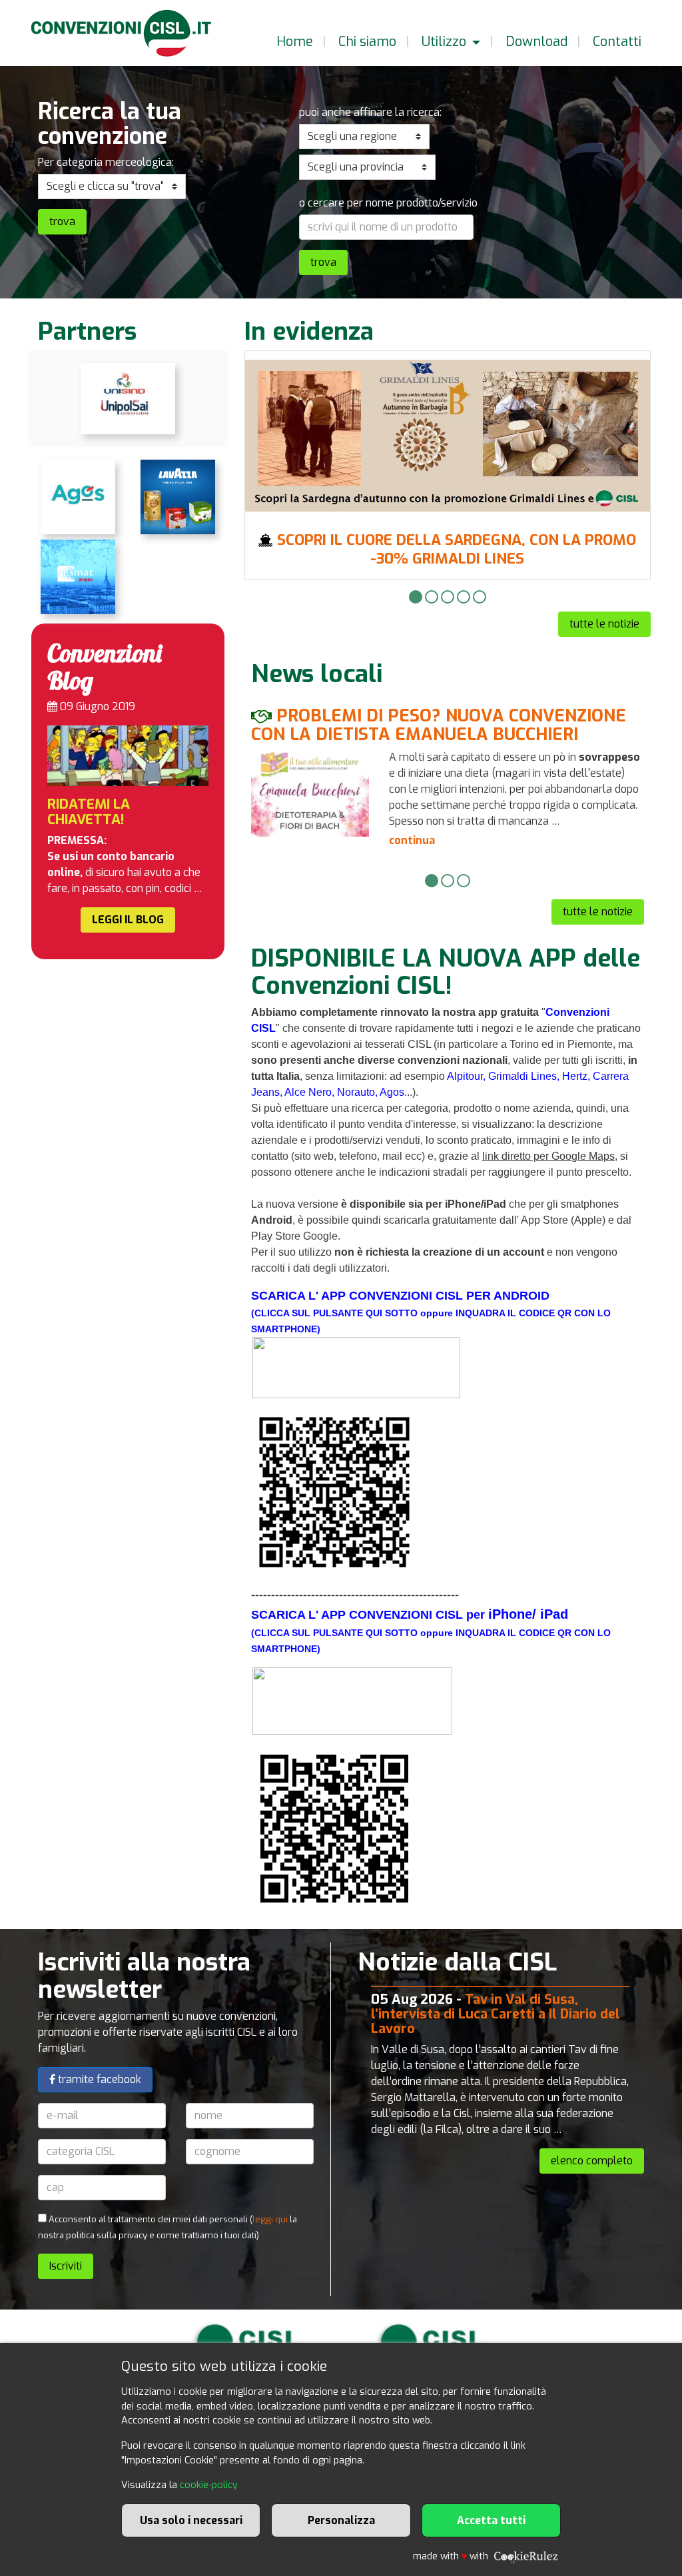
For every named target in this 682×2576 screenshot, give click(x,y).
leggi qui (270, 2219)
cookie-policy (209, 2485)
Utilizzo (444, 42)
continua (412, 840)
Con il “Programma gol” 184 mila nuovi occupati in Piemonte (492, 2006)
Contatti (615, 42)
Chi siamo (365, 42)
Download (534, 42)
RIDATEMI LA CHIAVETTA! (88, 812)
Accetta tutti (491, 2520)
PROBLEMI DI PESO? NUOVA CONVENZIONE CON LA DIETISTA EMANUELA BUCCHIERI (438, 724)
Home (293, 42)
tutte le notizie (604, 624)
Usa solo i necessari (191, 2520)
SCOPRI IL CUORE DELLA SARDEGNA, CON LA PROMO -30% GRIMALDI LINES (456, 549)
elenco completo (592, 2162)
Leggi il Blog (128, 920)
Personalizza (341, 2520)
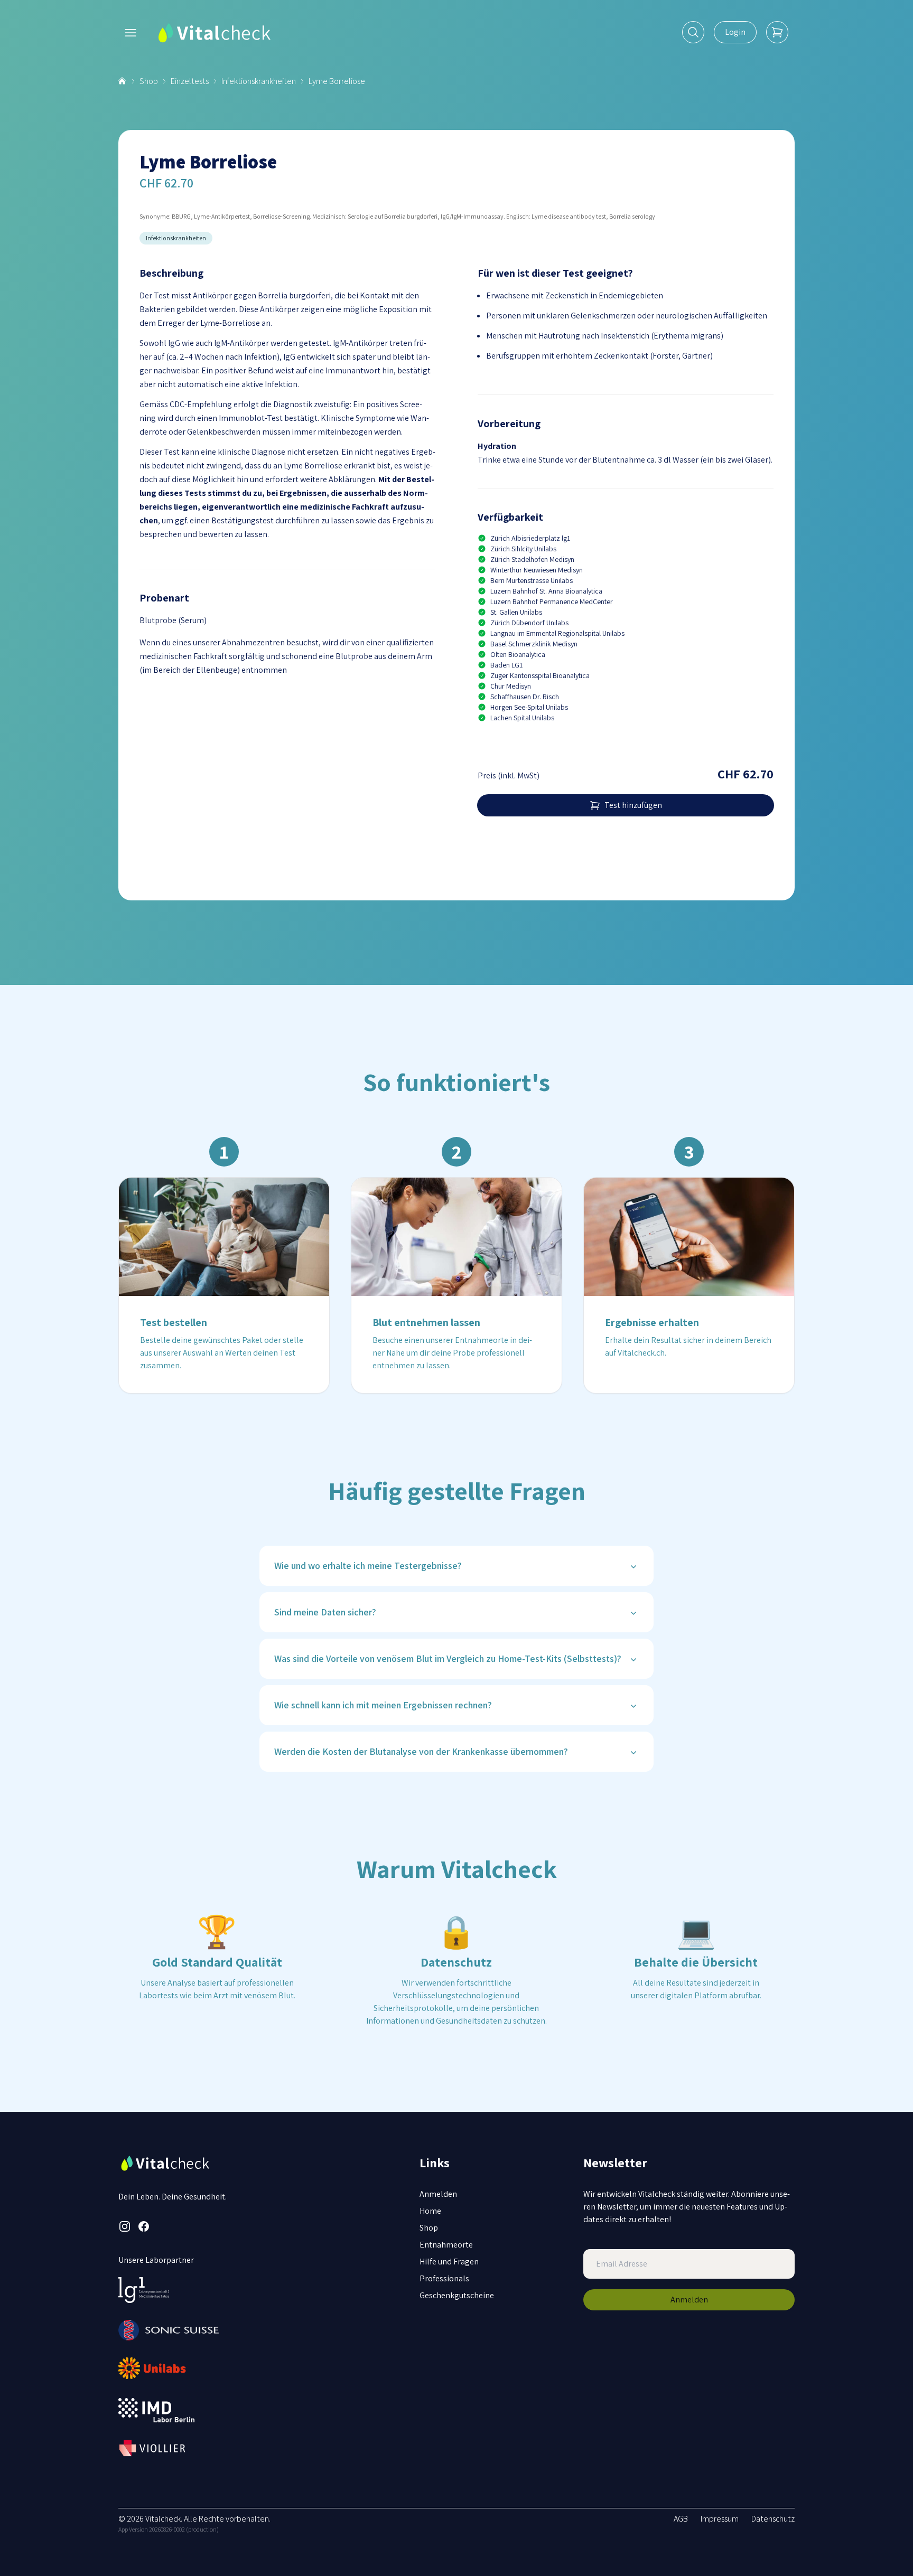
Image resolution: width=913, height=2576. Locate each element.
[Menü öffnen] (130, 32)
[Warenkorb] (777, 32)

+ + + +

For the entries above, transcribe precisely the lines from the one with "Image resolution: width=913, height=2576." through the end, including both.

Image resolution: width=913, height=2576. Locate each element.
[Menü öffnen] (130, 32)
[Warenkorb] (777, 32)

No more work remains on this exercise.